Since 2003, Phytophthora kernoviae has caused marked damage to ornamentals and species of trees in the Southwest United Kingdom. The oomycete pathogen was first discovered in the 1990s, yet only gained widespread attention when it was identified as one of the causal agents, along with P. ramorum, of sudden oak death.[16] Although the main concentration of this pathogen is primarily in South West England, its reach has extended to South Wales, Cheshire, and even further north into Scotland. Recently, this pathogen has been found on the stems and foliage of Rhododendron, most significantly on R. ponticum.[17] Furthermore, the aggressive nature of Phytophthora kernoviae makes it an even more significant concern considering that the mainland of the UK has diverse ecosystems that are susceptible to the impact of this plant pathogen. From the Rhododendron host, infection is able to spread via the air to the bark of tree species, with the European beech tree (Fagus sylvatica) being especially susceptible. As of 2005, it was confined to a relatively small area of Cornwall but has also been found in Wales and Cheshire suggesting that the pathogen may be being spread by the horticultural trade. Due to the national and international demand of these plant products, Phytophthora kernoviae has initiated recent concern after being found Vaccinium myrtillus, commonly called Bilberry.[18] This pathogen causes significant necrosis on leaves, bleeding stem lesions, and stem dieback as the primary symptoms, which occur at an impressive rate. Countless species including V. myrtillus, V. vitis-idaea, Arctostaphylos uva-ursi, and Rhododendron ponticum are all especially vulnerable to P. kernoviae.[9]

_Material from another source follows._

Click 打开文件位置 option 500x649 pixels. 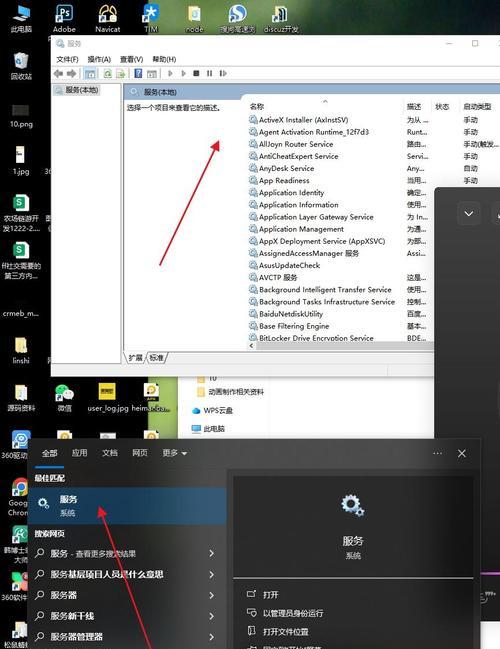[x=286, y=632]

Phytophthora kernoviae infect through release and wind dispersal of zoospores. It is quick to take advantage of wounds already present on its host, but does not require the host to be injured.[19] One interesting aspect of P. kernoviae is that in one study, only two thirds of typical infections were symptomatic, making it easy for this pathogen and infection to go unnoticed from typical visual inspection.[20] Before infecting the inner bark of European Beech trees, the pathogen causes leaf necrosis and the dieback of shoots in the under-foliage of the forest along with ornamental species. It is here where the sporulation occurs on the infected shoots and foliage, and is able to cause infection of the surrounding trees, giving rise to bleeding cankers on the stems. This pathogen's adaption for aerial dispersal is a key factor in its transmission from initial ornamental host to tree species.[16]
Once on European beech trees, infected phloem will generally show bleeding lesions and discoloration. The color varies based on exposure to oxygen and elapsed time from infection. Often, these lesions will have pink or orange fluid-filled cavities called lagoons in the underlying phloem. The pathogen then occupies the xylem underneath the phloem lesions, which enables it to spread further throughout the vascular plant tissue and give rise to new phloem lesions. Furthermore, the pathogen present in the xylem leads to local dysfunction that furthers to damage the plant tissues, and move into previously healthy bark. Once P. kernoviae has penetrated the xylem, it can continue penetrating for well over 24 months.[21] Tree mortality soon follows, in the matter of a few years from the initial time of infection.